** Material provided follows **

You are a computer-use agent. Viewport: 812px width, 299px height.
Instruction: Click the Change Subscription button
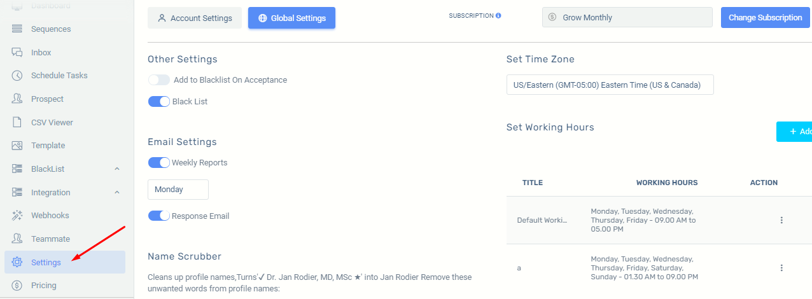(766, 18)
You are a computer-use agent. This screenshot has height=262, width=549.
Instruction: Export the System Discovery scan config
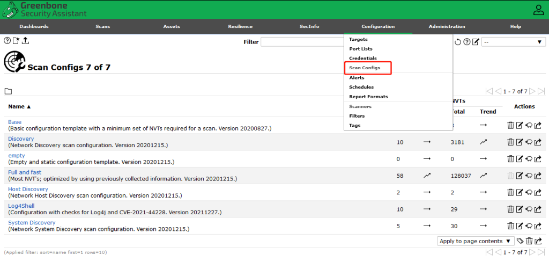click(537, 225)
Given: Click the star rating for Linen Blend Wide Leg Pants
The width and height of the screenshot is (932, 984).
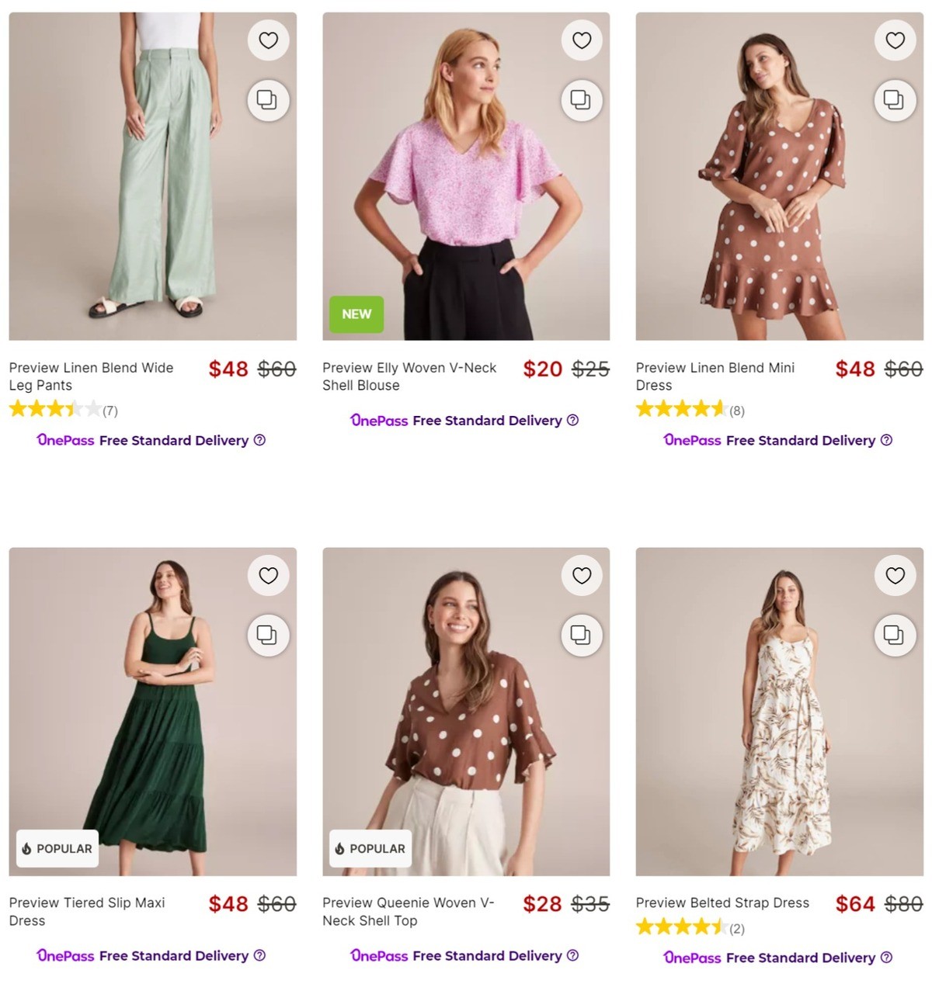Looking at the screenshot, I should pyautogui.click(x=54, y=408).
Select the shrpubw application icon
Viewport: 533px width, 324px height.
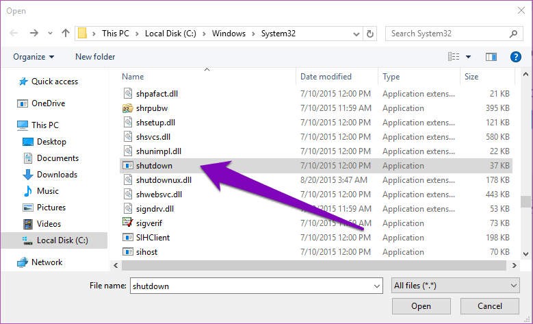click(127, 108)
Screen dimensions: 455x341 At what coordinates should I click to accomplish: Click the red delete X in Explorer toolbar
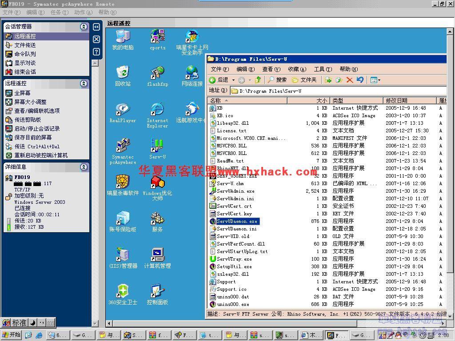[x=350, y=80]
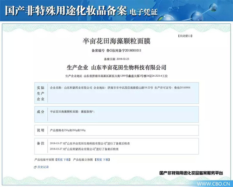233x187 pixels.
Task: Preview the 产品包装立体图 3D packaging image
Action: point(99,160)
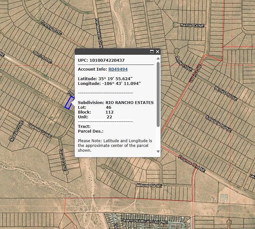Click the Steel Rd NE street label
This screenshot has width=255, height=229.
click(43, 57)
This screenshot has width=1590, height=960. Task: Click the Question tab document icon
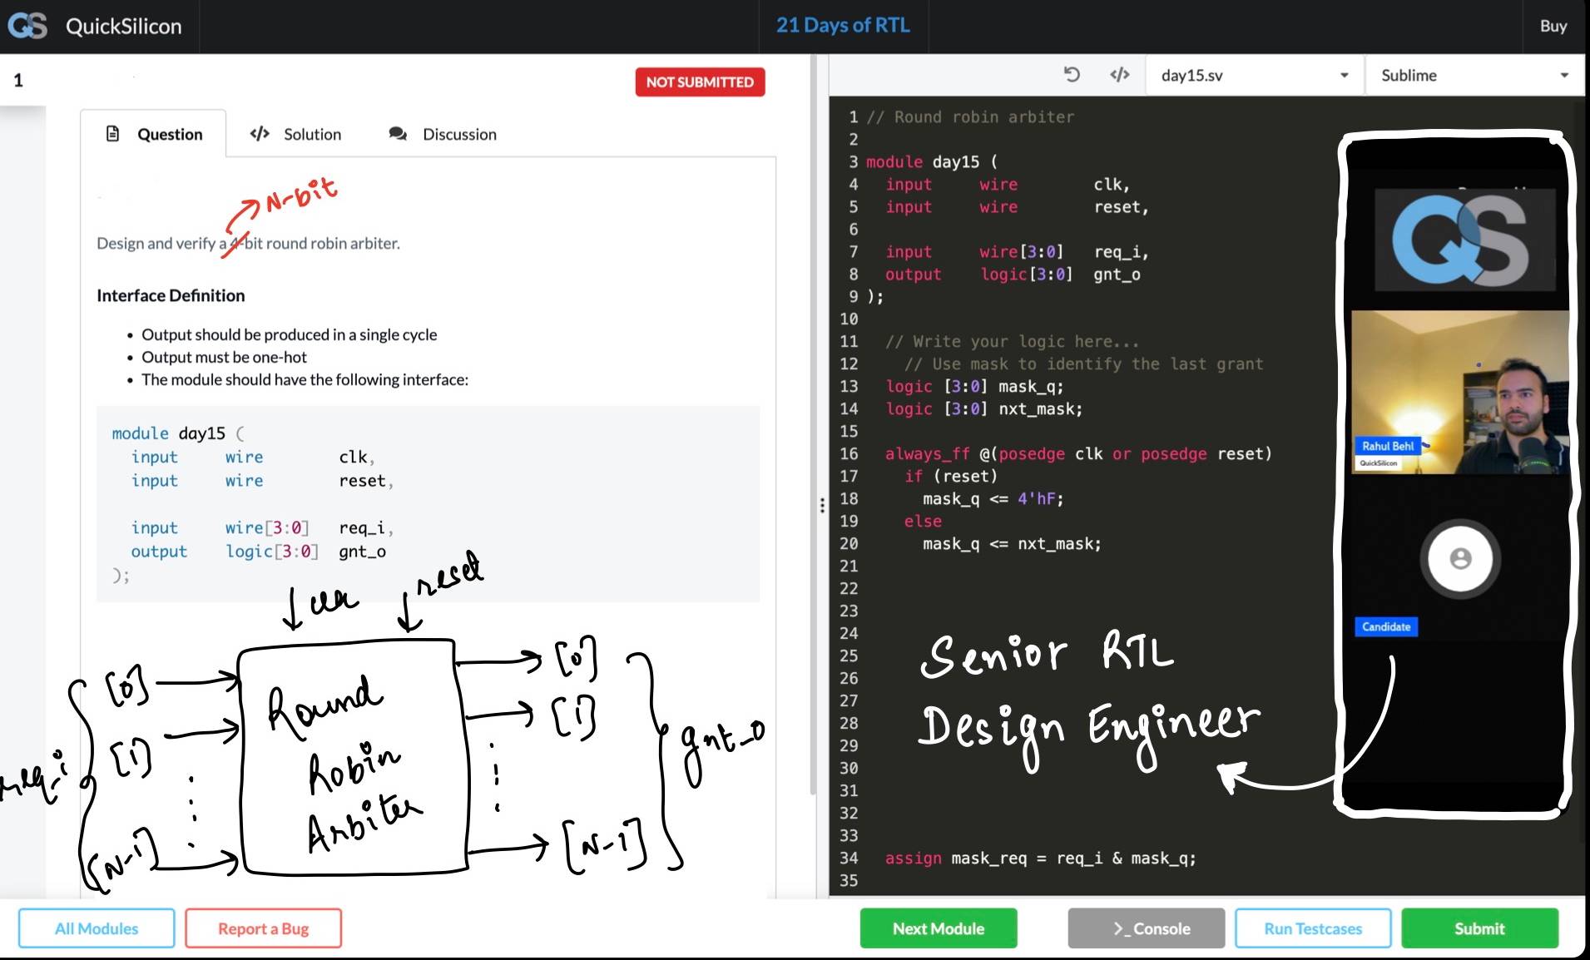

** End of Material provided **

» **What to produce**:
From the first line to the last, repeat the listing exactly and skip its images.

» **Finished exercise**:
You are a computer-use agent. Viewport: 812px width, 299px height.
Instruction: Click the Change Subscription button
(766, 18)
You are a computer-use agent. This screenshot has height=262, width=549.
Instruction: Export the System Discovery scan config
click(537, 225)
Given: Click the star rating for Linen Blend Wide Leg Pants
The width and height of the screenshot is (932, 984).
Looking at the screenshot, I should pyautogui.click(x=54, y=408).
Select the shrpubw application icon
Viewport: 533px width, 324px height.
click(127, 108)
Screen dimensions: 455x341 At what coordinates should I click to accomplish: Click the red delete X in Explorer toolbar
[x=350, y=80]
233x187 pixels.
Task: Preview the 产品包装立体图 3D packaging image
Action: point(99,160)
Click the Steel Rd NE street label
This screenshot has width=255, height=229.
click(43, 57)
This screenshot has width=1590, height=960. Task: Click the Question tab document icon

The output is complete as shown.